Lollapalooza Industry Chatter with Perry Farrell

MG: Now this summer you were out on the amphitheatre circuit with Jane’s Addiction and NIN. How have you felt that that circuit has changed in the past few years since you were doing major amphitheatre tours? Do you feel like that’s the same as the festival or maybe it has kind of evolved with the festival a little bit?

PF: Well, for sure it has evolved with it because people like NIN and myself, we make it a point, it’s kind of like, it’s a bit of a pilgrimage for musicians these days—people who are out there working and want to continue working and love to do it live. You know, you kind of pinpoint where you want to go that year. You are always welcome…I mean we have, as I said, it’s up to 100 acts over the course of 3 days so they can always use a great, classic act. You know what I mean?

*Data for analysis:*
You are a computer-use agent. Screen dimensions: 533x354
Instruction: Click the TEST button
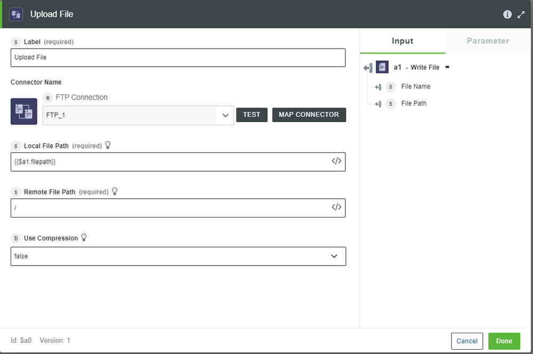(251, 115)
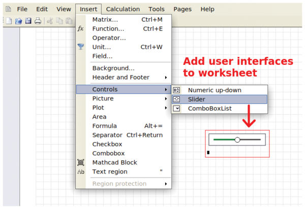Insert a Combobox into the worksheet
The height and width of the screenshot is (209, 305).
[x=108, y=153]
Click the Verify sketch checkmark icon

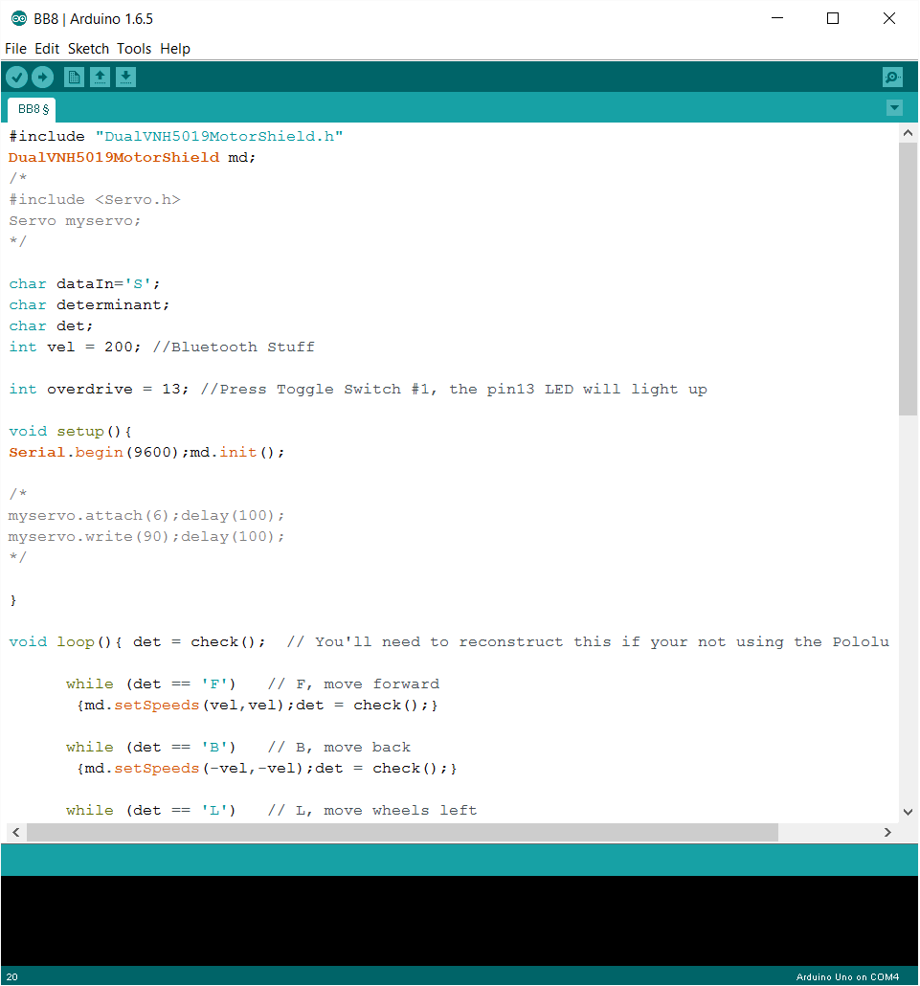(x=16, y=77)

...

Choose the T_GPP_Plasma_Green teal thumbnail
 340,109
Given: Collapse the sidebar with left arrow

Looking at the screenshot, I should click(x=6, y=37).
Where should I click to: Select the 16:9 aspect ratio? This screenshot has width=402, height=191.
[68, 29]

*Requirement:*
Could you carry the Lollapalooza interview with Perry Farrell forward from its last line?

*Output for this exercise:*
No one will ever turn their back on a great classic act because a lot of these guys are developing still and there is always an audience for it and its class. It’s good but how its changed over the tour that we just did with NIN, it was kind of funny because, you know, the audience, we came up with NIN so a lot of the people that were there were people that knew us 18 years ago and were coming out because we actually toured with NIN about 18 years ago. So you have those people, they come out, and they are, the demographic is older than it was 18 years ago because, let’s face it, those guys aged 18 years. So you have them but you also had a young audience and the young audience kind of came in with the same attitude that we had 18 years ago. They are kind of pissed off and serious, that was the NIN people, wearing black T-shirts and, you know. Then there was our crowd that had gotten used to life and had gotten the irony out of it, gotten sarcasm out of and they were in a good mood. So it was kind of a trippy little audience there.

Speaking of booking bands, unfortunately the Beastie Boys weren’t able to perform after MCA was diagnosed with cancer. You booked the Yeah Yeah Yeahs who are a great band. Was there a reason that you selected them in particular? Were they a favorite of yours or one of the promoters?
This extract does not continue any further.